Knock on wood, I certainly hope so. This piece isn’t about sending a tribute to the area, rather it is a discussion of the composition of the minor leagues and those who reach the major leagues.

While this article became a study of a the California League’s population, the concept began when I was thinking about Jake Lamb’s prospect status. Lamb signed with the Diamondbacks last June and I stumbled upon him during his first Spring Training with the club — he ranked among the 10 best prospects I saw in Arizona. Intrigued, I followed his injury-riddled season closely and thought he would never garner the attention I believed he deserved because of his old age and collegiate pedigree (though, Hulet ranked him higher than anyone else this off season!).  Suddenly, I found myself buried in Excel attempting to discover what Jake Lamb’s chances were to become a major leaguer.

Statistical studies of prospects are difficult because the minor leagues are vast and rife with variables and failure.
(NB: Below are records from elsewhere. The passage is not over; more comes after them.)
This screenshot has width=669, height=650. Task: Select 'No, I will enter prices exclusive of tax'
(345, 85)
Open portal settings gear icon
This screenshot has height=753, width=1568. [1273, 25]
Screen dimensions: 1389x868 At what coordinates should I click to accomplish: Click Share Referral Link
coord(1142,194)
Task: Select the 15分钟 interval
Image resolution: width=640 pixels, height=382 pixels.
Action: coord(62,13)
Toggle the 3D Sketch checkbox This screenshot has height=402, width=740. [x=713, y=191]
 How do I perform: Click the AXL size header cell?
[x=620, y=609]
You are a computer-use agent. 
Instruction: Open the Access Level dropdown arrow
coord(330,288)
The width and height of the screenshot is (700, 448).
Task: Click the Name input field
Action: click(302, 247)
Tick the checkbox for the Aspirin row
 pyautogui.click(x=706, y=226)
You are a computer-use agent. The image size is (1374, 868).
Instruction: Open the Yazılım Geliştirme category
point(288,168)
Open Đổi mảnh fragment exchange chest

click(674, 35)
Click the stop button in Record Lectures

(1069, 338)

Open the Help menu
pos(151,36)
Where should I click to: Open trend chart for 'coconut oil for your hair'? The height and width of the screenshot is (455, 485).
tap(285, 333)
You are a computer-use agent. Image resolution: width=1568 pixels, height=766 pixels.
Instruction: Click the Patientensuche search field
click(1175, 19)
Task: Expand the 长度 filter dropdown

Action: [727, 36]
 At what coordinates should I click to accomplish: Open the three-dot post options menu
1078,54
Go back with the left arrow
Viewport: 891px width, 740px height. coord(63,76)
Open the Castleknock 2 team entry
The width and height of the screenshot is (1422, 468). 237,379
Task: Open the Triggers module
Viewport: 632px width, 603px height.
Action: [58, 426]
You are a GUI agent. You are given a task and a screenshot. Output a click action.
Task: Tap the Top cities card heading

There are 189 teams across 16 full-season, short season and rookie leagues, each stocked with talent that may never make a major league 25-man roster. With over 5,000 minor leaguers vying for 750 MLB roster spots it can be easier to study the successes.

Studying only the players who reach the major leagues may be easier, but often such studies snag on “survivorship bias.” Survivorship bias may be present when a study’s population consists of a select group amongst a larger class. If one is going to study success, it’s wise to study failure too. For a demonstration of survivorship bias, read Dave Cameron’s post on The Value of Hunter Pence.